3) Turner, D. et al.:Gastroenterology. 2021;160(5):1570-1583.
4) 小林 拓:日本消化器病学会雑誌. 2021;118(3):229-234.
5) Takabayashi, K. et al.Dig Endosc. 2023doi10.1111/den.14628.
6) 下山 孝 ほか:日本アフェレシス学会雑誌 1999;18(1):117-131.
(利益相反:本研究はJIMROの資金提供を受けて行われた。)
7) 承認時評価資料:潰瘍性大腸炎の寛解維持に対する血球成分除去療法の有効性の検討
8) Naganuma, M. et al.:J Gastroenterol. 2020;55(4):390-400.
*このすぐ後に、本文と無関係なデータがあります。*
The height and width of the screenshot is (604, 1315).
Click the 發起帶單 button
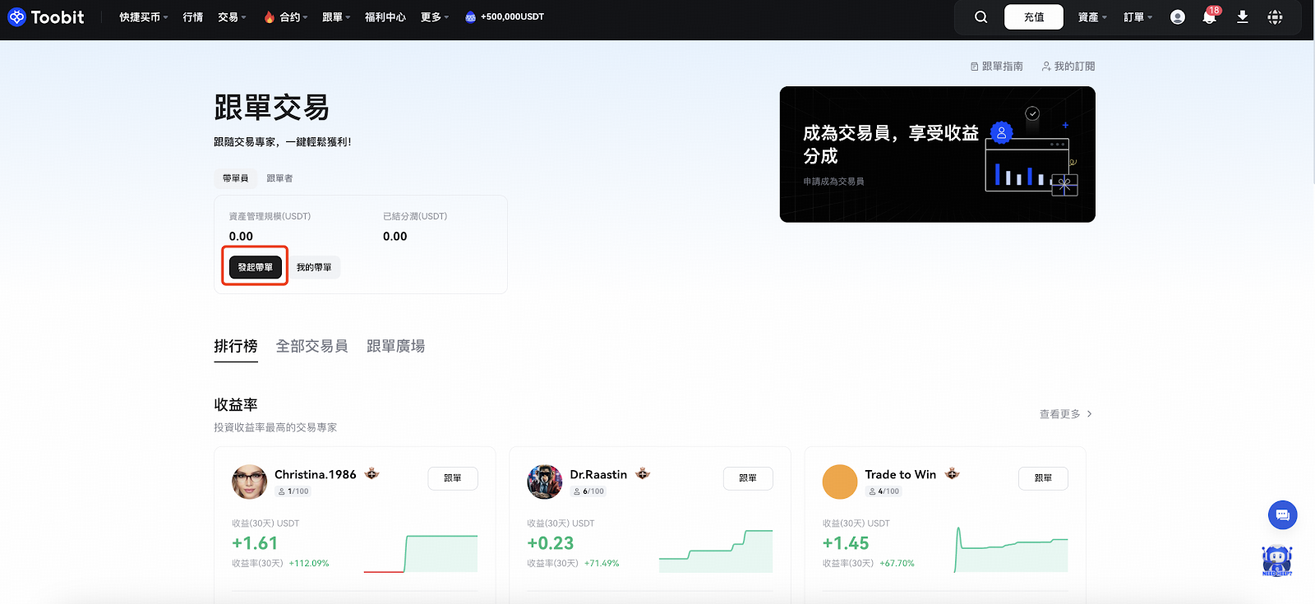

(利益相反:本研究はJIMROからアダカラムの提供を受けて行われた。)
9) Motoya, S. et al.:BMC Gastroenterol. 2019;19(1):196.
10) Iizuka, M. et al.:World J Gastroenterol. 2021;27(12):1194-1212.
11) Fukuchi, T. et al.:J Clin Biochem Nutr. 2022;70(2):197-204.
12) Nomura, E., Sujino, T. et al.:Dig Dis Sci. 2021;66(9):3141-3148.
13) Ishikawa, K. et al.:Gastroenterology. 2022;163(5):1391-1406.
14) 柏木 伸仁:日本アフェレシス学会雑誌. 2011;30(1):39-47.